Sein Bruder Saburo, der nachgerade enthusiastisch die Bluttat seines Bruders mit Hilfe seiner exzessiven Lektüre von Kriminalromanen manieristisch bizarr in Szene zu setzen hilft, ohne an der moralischen Dimension des Mordens irgendetwas auszusetzen zu haben, darf dann immerhin später im chinesisch-japanischen Krieg sterben.  Und das führt zu einem Kontext, der zumindest unbehaglich ist. Unser Roman spielt im späten November 1937, also ein paar Tage vor einem der bis dato grausamsten Kriegsverbrechen:  Dem Nanjing-Massaker, bei dem die japanische Armee im Dezember 1937 200000 bis 300000 Chinesinnen und Chinesen unter Begehung exzessivster Gräuel ermordet hatte, und das 1946 u.a. Gegenstand der Tokioter Kriegsverbrecherprozesse war. Das konnte einem Roman, der 1946 von 1937 handelt nicht verborgen bleiben. (Und wäre der Roman tatsächlich von 1973, wäre alles fast noch schlimmer, denn 1972 begann im Gefolge des Buches von Honda Katsuichi, „Chinareise“ eine breite kritische Aufarbeitung des Massakers.) Saburo, der intellektuelle Supporter der Morde, „widmete sich in bester Stimmung und unter Einsatz seines umfassenden kriminalistischen Wissens der Planung des Verbrechens“, heißt es am Ende des Romans, bevor sich die „politische Lage verschlechterte“ und er in die Armee eingezogen wurde. Eine weitere, eher nicht sehr sympathische Figur des Romans, stirbt 1945 beim Atombombenabwurf in Hiroshima. Weil aber schon einer ihrer Vorfahren in Hiroshima ums Leben gekommen war, wird dieser Tod einer Schicksalsfügung, einem Familienfluch zugeschrieben.
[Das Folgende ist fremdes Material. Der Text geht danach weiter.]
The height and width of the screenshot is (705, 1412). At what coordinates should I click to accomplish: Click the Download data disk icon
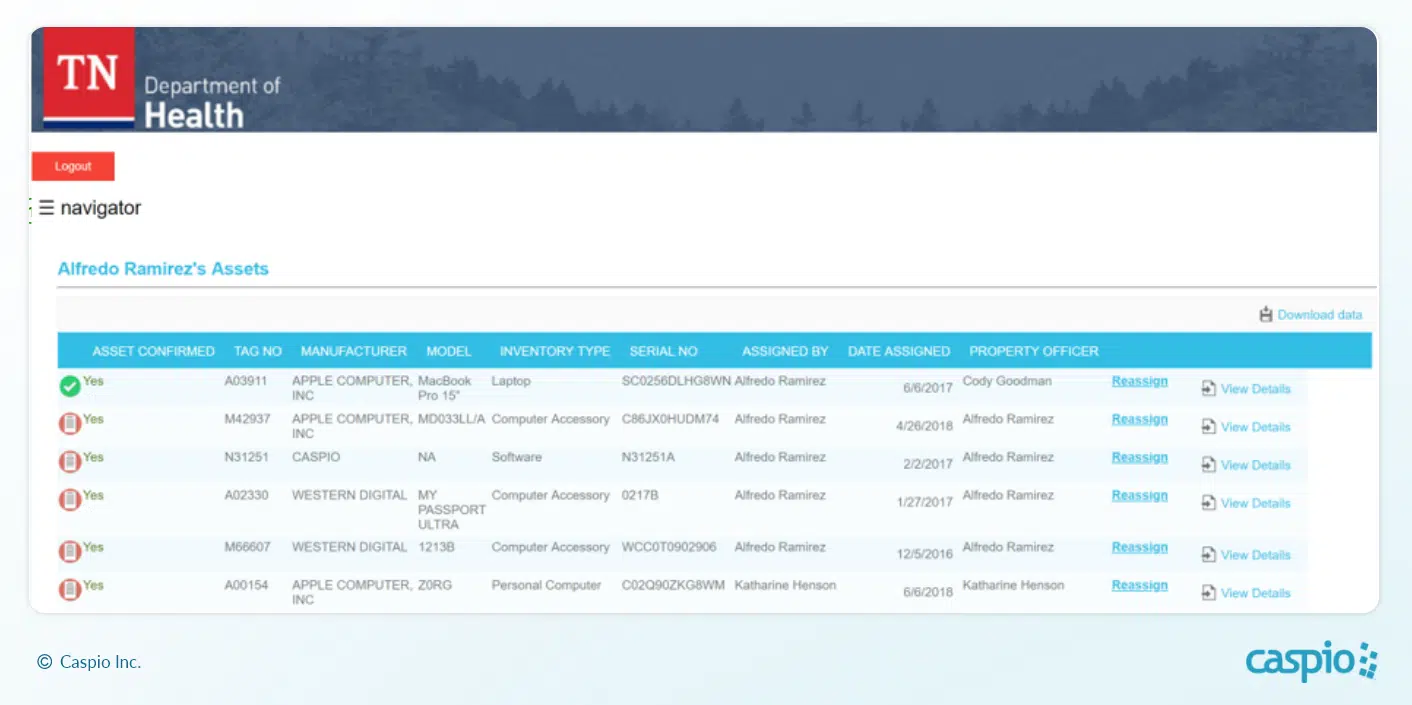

An solchen Stellen mischt sich die zeitgenössische Realität in das rein papierne Konzept. Damit verliert der Roman auch den allerletzten Rest von Unschuld – und das sollte eigentlich auch  für die Rezeption gelten. Konnte man die idyllischen Mord-Geschichten des westlichen Golden Ages nach dem Massenschlachten des Ersten Weltkriegs schon als Abwehr und Verdrängung der Moderne verstehen, erscheint Yokomizus Japan während eines imperialistischen Krieges, in dem Verbrechen wohlgemut nach literarischen Maßstäben geplant und gutlaunig aufgeklärt werden können, als reiner Zynismus – und keinesfalls als Parabel. Und kann als weiteres Indiz dafür stehen, dass diese Sorte Kriminalliteratur in der Tat eine meaning of structure hat, die dem bildungsbürgerlichen Vergnügen daran anscheinend immer noch keinen Abbruch tut. Das ist ziemlich finster. 

Seishi Yokomizo: Die rätselhaften Hojin-Morde (Honjin sastusijn jiken, 1946). Deutsch von Ursula Gräfe. Aufbau Verlag/Blumenbar, Berlin 2022. 206 Seiten, 20 Euro.